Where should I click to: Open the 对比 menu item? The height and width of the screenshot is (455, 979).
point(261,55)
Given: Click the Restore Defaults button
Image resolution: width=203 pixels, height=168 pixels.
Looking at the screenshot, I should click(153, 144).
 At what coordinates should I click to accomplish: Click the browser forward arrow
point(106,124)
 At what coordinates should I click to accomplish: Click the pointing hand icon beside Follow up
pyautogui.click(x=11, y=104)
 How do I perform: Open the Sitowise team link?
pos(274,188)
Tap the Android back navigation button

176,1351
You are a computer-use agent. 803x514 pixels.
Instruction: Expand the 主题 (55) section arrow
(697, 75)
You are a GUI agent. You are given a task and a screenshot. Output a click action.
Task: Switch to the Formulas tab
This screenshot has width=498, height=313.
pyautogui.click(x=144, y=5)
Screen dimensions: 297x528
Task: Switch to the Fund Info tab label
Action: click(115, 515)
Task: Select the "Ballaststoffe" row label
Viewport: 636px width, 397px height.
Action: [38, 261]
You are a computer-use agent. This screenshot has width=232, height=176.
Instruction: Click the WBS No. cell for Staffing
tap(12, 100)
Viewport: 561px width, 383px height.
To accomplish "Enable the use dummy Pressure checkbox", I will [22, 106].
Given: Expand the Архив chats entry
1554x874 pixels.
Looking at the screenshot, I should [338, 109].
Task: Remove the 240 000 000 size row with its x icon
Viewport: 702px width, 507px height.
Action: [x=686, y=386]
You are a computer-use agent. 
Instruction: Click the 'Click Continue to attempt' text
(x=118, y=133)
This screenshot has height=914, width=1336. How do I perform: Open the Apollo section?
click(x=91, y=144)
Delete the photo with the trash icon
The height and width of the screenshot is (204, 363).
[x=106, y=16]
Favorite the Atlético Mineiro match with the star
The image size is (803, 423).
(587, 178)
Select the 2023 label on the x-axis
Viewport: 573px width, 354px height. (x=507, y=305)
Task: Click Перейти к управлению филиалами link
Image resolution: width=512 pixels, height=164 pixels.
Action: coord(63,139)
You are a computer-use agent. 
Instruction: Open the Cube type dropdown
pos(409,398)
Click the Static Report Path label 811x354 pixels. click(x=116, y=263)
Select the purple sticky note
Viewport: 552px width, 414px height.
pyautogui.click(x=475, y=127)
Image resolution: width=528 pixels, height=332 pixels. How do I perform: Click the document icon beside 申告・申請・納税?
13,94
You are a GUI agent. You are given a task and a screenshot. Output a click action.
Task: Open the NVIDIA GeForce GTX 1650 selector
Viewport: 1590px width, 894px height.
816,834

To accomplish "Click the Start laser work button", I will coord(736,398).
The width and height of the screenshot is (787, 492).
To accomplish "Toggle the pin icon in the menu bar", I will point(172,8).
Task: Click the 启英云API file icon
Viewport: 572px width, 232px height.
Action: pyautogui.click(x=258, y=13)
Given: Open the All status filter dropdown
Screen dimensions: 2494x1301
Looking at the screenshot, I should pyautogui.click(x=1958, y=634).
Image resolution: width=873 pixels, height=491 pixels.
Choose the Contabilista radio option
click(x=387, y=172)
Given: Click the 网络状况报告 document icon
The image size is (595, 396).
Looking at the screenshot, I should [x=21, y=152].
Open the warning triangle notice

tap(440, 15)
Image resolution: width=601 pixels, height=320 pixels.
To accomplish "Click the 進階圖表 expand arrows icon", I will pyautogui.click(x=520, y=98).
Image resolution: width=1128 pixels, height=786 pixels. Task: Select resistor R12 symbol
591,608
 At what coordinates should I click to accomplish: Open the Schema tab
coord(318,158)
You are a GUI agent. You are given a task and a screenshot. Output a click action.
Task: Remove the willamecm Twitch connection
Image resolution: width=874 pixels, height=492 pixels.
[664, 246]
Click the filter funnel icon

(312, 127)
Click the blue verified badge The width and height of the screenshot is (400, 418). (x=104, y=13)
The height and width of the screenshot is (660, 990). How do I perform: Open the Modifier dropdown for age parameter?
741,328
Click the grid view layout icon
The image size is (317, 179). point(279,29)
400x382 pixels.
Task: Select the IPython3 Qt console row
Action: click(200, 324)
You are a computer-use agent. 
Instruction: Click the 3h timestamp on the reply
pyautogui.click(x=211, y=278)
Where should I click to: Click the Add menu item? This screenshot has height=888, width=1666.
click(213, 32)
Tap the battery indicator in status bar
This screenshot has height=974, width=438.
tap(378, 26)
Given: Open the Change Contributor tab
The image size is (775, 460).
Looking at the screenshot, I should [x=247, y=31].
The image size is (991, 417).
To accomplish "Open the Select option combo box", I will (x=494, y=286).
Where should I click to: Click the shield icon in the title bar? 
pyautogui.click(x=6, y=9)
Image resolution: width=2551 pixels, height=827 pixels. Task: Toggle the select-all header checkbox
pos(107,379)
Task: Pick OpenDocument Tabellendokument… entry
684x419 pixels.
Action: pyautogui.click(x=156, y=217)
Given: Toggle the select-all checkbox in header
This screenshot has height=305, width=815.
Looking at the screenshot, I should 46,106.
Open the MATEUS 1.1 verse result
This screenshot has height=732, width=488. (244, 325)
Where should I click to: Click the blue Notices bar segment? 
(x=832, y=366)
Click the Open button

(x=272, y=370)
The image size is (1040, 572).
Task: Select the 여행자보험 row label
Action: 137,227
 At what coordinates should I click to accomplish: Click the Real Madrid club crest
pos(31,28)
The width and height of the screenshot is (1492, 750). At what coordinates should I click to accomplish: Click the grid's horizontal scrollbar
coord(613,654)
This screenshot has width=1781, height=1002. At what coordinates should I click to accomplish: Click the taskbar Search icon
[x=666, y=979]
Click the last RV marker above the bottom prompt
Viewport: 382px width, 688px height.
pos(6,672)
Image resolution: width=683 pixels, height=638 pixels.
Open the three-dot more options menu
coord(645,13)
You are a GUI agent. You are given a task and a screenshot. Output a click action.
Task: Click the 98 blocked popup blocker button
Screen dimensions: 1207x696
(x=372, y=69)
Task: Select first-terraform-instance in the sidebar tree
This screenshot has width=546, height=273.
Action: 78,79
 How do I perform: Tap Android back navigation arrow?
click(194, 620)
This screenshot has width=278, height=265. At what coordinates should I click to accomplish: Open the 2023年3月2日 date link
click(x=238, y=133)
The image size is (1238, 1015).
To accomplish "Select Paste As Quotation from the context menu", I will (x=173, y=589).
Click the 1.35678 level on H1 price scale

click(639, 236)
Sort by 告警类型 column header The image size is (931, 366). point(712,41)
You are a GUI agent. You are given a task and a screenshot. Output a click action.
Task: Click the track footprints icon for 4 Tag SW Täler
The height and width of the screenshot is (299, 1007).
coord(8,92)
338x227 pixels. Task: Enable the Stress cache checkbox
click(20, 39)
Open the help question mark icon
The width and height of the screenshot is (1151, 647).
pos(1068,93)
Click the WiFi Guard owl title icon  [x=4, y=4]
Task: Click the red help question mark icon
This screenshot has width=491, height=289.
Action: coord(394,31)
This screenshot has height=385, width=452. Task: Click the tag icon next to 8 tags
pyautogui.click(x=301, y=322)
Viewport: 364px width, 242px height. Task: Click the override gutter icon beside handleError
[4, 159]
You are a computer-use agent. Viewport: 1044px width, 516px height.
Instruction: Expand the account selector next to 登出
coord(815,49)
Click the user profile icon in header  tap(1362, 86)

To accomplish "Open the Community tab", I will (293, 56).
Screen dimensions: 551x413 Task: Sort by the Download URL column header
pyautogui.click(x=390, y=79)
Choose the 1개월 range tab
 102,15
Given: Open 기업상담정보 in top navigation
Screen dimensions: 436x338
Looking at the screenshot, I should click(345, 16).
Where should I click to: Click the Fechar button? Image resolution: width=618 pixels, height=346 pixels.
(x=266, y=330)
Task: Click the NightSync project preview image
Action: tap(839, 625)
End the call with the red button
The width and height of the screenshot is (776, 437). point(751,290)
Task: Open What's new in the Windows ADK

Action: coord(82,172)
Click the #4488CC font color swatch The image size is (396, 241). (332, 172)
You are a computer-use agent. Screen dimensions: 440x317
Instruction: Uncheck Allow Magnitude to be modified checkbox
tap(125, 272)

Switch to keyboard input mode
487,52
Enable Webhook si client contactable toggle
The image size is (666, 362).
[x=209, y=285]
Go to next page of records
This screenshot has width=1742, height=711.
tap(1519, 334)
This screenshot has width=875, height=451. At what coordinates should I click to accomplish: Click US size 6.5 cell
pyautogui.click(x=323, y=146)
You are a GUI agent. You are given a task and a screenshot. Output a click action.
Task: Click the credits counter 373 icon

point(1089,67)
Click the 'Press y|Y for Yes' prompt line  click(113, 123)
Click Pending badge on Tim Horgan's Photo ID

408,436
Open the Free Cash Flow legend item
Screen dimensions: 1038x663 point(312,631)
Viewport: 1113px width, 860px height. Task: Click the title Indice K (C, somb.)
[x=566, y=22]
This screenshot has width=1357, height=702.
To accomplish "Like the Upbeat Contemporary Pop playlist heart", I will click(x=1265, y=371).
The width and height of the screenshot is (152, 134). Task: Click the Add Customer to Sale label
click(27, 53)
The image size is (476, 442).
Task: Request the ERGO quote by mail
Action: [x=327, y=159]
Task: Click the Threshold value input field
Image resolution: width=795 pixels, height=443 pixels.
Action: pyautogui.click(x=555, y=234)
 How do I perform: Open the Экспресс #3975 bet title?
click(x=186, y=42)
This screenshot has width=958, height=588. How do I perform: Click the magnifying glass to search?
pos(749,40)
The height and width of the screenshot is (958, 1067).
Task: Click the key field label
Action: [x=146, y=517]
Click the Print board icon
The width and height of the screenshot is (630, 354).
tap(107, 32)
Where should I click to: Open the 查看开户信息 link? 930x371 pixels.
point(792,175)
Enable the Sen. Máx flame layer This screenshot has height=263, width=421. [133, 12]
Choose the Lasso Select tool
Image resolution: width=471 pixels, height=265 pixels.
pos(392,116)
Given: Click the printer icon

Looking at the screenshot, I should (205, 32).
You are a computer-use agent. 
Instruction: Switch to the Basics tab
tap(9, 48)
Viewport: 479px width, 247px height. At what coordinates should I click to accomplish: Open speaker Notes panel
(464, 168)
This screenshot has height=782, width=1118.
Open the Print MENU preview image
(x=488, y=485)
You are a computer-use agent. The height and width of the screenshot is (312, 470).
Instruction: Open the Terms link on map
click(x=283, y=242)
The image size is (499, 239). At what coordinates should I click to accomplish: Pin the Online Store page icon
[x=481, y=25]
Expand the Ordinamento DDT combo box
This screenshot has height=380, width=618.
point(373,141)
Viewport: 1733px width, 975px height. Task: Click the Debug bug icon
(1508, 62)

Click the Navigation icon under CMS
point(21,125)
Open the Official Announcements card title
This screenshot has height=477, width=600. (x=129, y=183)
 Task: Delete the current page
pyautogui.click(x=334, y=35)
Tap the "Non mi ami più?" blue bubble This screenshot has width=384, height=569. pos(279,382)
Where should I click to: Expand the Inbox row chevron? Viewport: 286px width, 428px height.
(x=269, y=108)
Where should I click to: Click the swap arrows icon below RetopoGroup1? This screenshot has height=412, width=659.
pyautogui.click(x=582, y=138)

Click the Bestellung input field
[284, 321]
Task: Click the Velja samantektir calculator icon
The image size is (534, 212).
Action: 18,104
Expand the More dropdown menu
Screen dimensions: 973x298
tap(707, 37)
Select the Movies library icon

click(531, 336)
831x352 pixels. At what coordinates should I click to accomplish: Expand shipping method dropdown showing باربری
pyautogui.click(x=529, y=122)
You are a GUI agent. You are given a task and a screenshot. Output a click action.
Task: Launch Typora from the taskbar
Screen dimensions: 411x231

• • •

TO BE DONE
Please repeat the entries above word for word, starting at the line that contains "Given: Click the Restore Defaults button" and stopping after the line that contains "tap(12, 100)".

RESPONSE
Given: Click the Restore Defaults button
Image resolution: width=203 pixels, height=168 pixels.
Looking at the screenshot, I should click(153, 144).
 At what coordinates should I click to accomplish: Click the browser forward arrow
point(106,124)
 At what coordinates should I click to accomplish: Click the pointing hand icon beside Follow up
pyautogui.click(x=11, y=104)
 How do I perform: Open the Sitowise team link?
pos(274,188)
Tap the Android back navigation button

176,1351
You are a computer-use agent. 803x514 pixels.
Instruction: Expand the 主题 (55) section arrow
(697, 75)
You are a GUI agent. You are given a task and a screenshot. Output a click action.
Task: Switch to the Formulas tab
This screenshot has width=498, height=313.
pyautogui.click(x=144, y=5)
Screen dimensions: 297x528
Task: Switch to the Fund Info tab label
Action: click(115, 515)
Task: Select the "Ballaststoffe" row label
Viewport: 636px width, 397px height.
Action: [38, 261]
You are a computer-use agent. This screenshot has width=232, height=176.
Instruction: Click the WBS No. cell for Staffing
tap(12, 100)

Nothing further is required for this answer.